Les statistiques ne vont pas dans ce sens, mais des aventures industrielles sont possibles en France. Témoignages, lors d’une conférence en forme de plaidoyer, « Relancer l’entrepreneuriat made in France ! », qui s’est tenue récemment au CNAM, à Paris.

« Pas grand monde n’envisageait de succès à ce projet », se souvient Michel de Rovira, cofondateur de la marque Michel et Augustin, spécialisée dans les produits « gourmands » : biscuits, yaourts, jus… Le 28 juin, lors de la conférence « Relancer l’entrepreneuriat made in France ! » du Conservatoire national des arts et métiers (CNAM), à Paris, il témoignait de l’aventure commencée en 2004, avec la création de cette entreprise qui réalise plus de 50 millions d’euros de chiffre d’affaires aujourd’hui. Le marché sur lequel s’est lancée la jeune pousse est complexe, avec des marques surpuissantes comme Nestlé ou Ferrero, qui mono- polisent les rayons de distributeurs, célèbres pour la dureté de leurs négociations.

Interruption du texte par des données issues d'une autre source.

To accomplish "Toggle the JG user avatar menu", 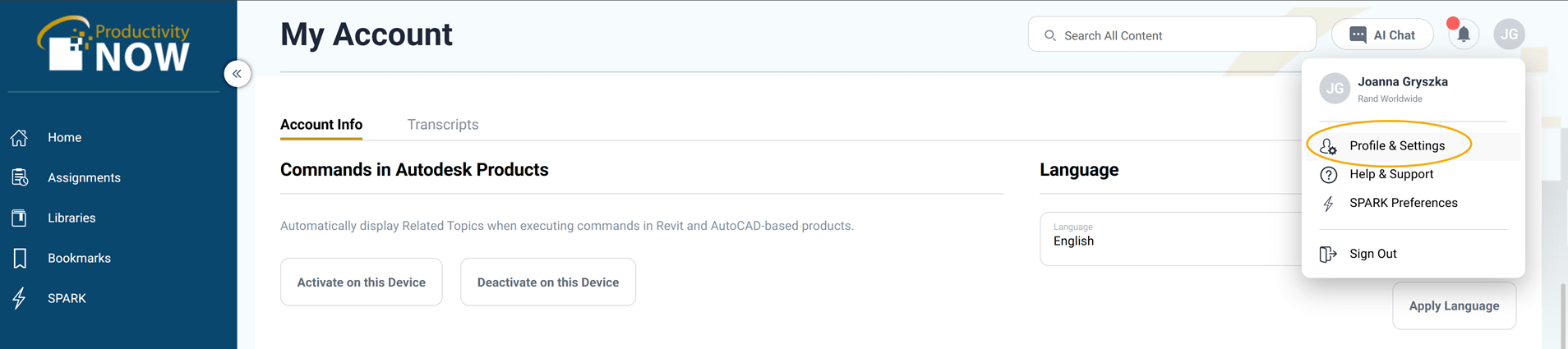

« Nous ne nous reconnaissions pas dans la nourriture qu’on nous propose (…) Nous nous sommes lancés pour prouver qu’on peut créer une boîte en France, dans un secteur traditionnel, et par passion », explique Michel de Rovira, amateur de produits « gourmands » et non de mets minceurs ou du terroir. Sa recette du succès ? « Nous nous sommes donné le temps », explique Michel de Rovira. Il s’est appuyé sur des financeurs qui n’exigeaient pas de retour sur investissement rapide. Par ailleurs, « nous avons utilisé des moyens radicalement différents de ceux des grands groupes, qui disposent d’un budget de communication supérieur à notre chiffre d’affaires », relate encore Michel de Rovira. L’entreprise a multiplié les petits partenariats, avec des clubs de foot et de tennis, et misé sur des « lieux prescripteurs » comme les Galeries Lafayette pour faire connaître ses produits, jusqu’à apparaître dans la presse et, enfin, trouver sa place sur les rayons de Monoprix.

Autre clé du succès, « nous nous sommes concentrés sur les métiers où nous pouvions faire la différence, la conception des produits et leur commercialisation, et nous nous sommes appuyés sur le savoir-faire de biscuitiers (…), plutôt que de construire un atelier de fabrication », témoigne l’entrepreneur. L’entreprise est aujourd’hui dans une nouvelle phase de son histoire, entamée il y a deux ans, quand elle a accueilli Danone dans son capital : direction l’export et la grande distribution.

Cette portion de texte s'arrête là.